Written problem => Will you reproduce each of the records below, word for word and in the same order?

>> START Supplied material

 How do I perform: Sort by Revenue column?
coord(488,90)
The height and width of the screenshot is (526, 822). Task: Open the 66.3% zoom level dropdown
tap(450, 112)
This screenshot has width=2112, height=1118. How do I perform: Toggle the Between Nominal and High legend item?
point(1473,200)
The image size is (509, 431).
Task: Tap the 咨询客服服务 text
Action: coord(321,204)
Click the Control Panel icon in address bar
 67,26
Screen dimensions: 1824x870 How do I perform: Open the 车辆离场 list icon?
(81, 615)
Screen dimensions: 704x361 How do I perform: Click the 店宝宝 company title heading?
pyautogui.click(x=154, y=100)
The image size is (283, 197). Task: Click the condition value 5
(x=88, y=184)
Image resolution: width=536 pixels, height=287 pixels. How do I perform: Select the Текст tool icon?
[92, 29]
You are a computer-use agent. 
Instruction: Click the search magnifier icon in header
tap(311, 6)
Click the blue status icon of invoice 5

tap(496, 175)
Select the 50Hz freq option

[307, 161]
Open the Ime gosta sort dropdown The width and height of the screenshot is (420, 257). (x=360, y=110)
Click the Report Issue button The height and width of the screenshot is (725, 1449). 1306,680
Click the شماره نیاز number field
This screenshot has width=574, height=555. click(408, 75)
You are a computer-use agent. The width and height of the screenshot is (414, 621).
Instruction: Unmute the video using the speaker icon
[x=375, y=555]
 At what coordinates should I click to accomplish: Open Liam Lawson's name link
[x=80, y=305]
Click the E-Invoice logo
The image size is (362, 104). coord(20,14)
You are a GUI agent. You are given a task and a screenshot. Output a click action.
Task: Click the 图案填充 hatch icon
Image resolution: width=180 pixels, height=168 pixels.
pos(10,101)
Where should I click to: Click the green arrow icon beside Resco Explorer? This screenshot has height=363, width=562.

>> END Supplied material

Response =>
 How do I perform: Sort by Revenue column?
coord(488,90)
The height and width of the screenshot is (526, 822). Task: Open the 66.3% zoom level dropdown
tap(450, 112)
This screenshot has width=2112, height=1118. How do I perform: Toggle the Between Nominal and High legend item?
point(1473,200)
The image size is (509, 431).
Task: Tap the 咨询客服服务 text
Action: coord(321,204)
Click the Control Panel icon in address bar
 67,26
Screen dimensions: 1824x870 How do I perform: Open the 车辆离场 list icon?
(81, 615)
Screen dimensions: 704x361 How do I perform: Click the 店宝宝 company title heading?
pyautogui.click(x=154, y=100)
The image size is (283, 197). Task: Click the condition value 5
(x=88, y=184)
Image resolution: width=536 pixels, height=287 pixels. How do I perform: Select the Текст tool icon?
[92, 29]
You are a computer-use agent. 
Instruction: Click the search magnifier icon in header
tap(311, 6)
Click the blue status icon of invoice 5

tap(496, 175)
Select the 50Hz freq option

[307, 161]
Open the Ime gosta sort dropdown The width and height of the screenshot is (420, 257). (x=360, y=110)
Click the Report Issue button The height and width of the screenshot is (725, 1449). 1306,680
Click the شماره نیاز number field
This screenshot has width=574, height=555. click(408, 75)
You are a computer-use agent. The width and height of the screenshot is (414, 621).
Instruction: Unmute the video using the speaker icon
[x=375, y=555]
 At what coordinates should I click to accomplish: Open Liam Lawson's name link
[x=80, y=305]
Click the E-Invoice logo
The image size is (362, 104). coord(20,14)
You are a GUI agent. You are given a task and a screenshot. Output a click action.
Task: Click the 图案填充 hatch icon
Image resolution: width=180 pixels, height=168 pixels.
pos(10,101)
Where should I click to: Click the green arrow icon beside Resco Explorer? This screenshot has height=363, width=562.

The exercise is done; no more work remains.